(Task directions):
Within the records that follow, restate exactly the lines from the line with "This screenshot has" down to the line with "The height and width of the screenshot is (668, 812).", including both. Omit the pictures.

(Supplied records):
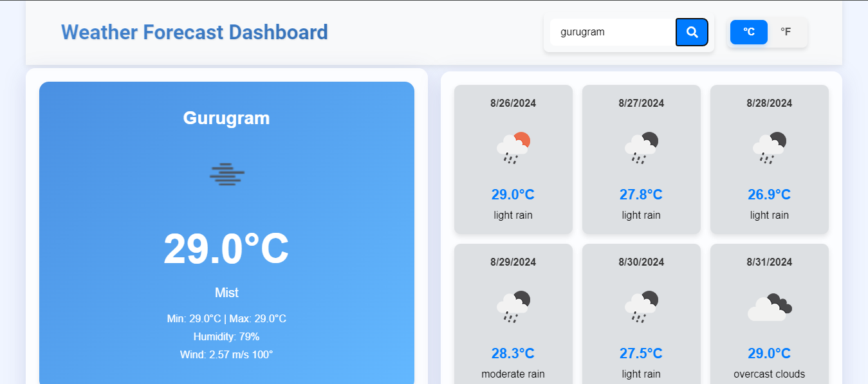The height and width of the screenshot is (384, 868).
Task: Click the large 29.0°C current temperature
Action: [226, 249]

* * *

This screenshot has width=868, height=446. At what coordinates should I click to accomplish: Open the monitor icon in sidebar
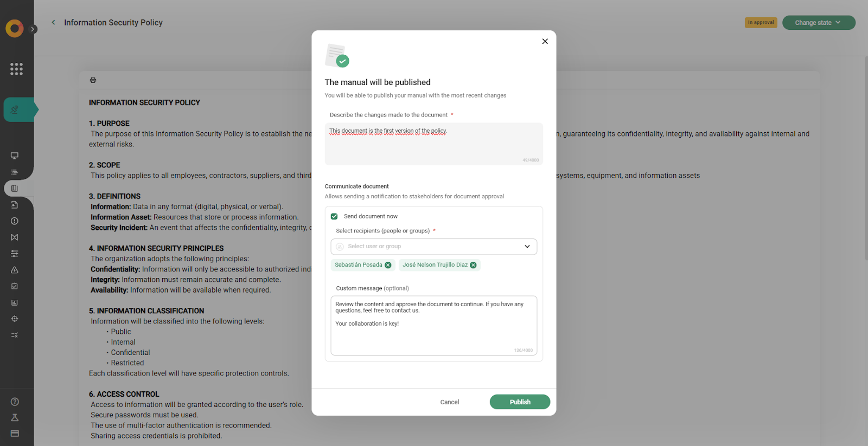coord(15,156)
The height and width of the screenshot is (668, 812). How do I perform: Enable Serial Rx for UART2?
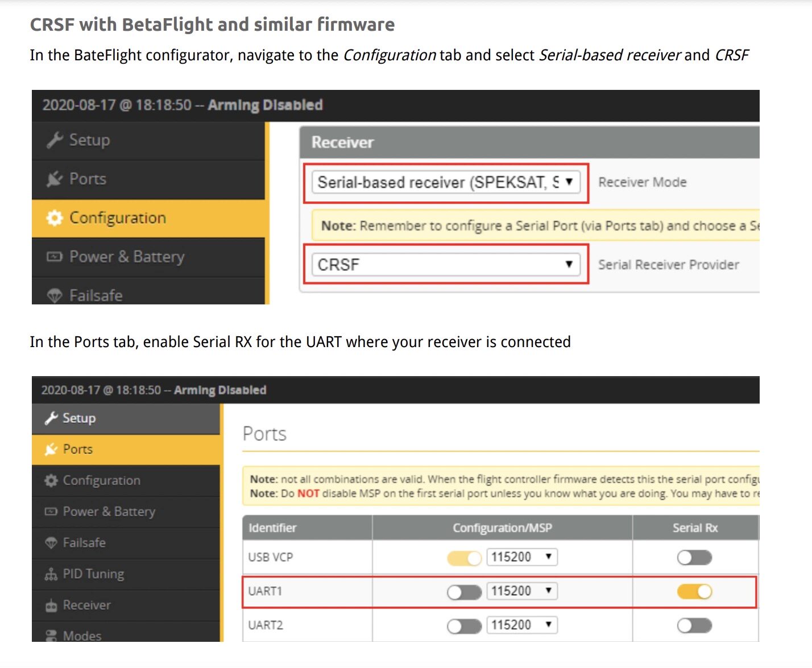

(Output of the exercise):
This screenshot has width=868, height=446. At what coordinates should I click to accomplish: Open the monitor icon in sidebar
coord(15,156)
The height and width of the screenshot is (668, 812). How do I perform: Enable Serial Rx for UART2?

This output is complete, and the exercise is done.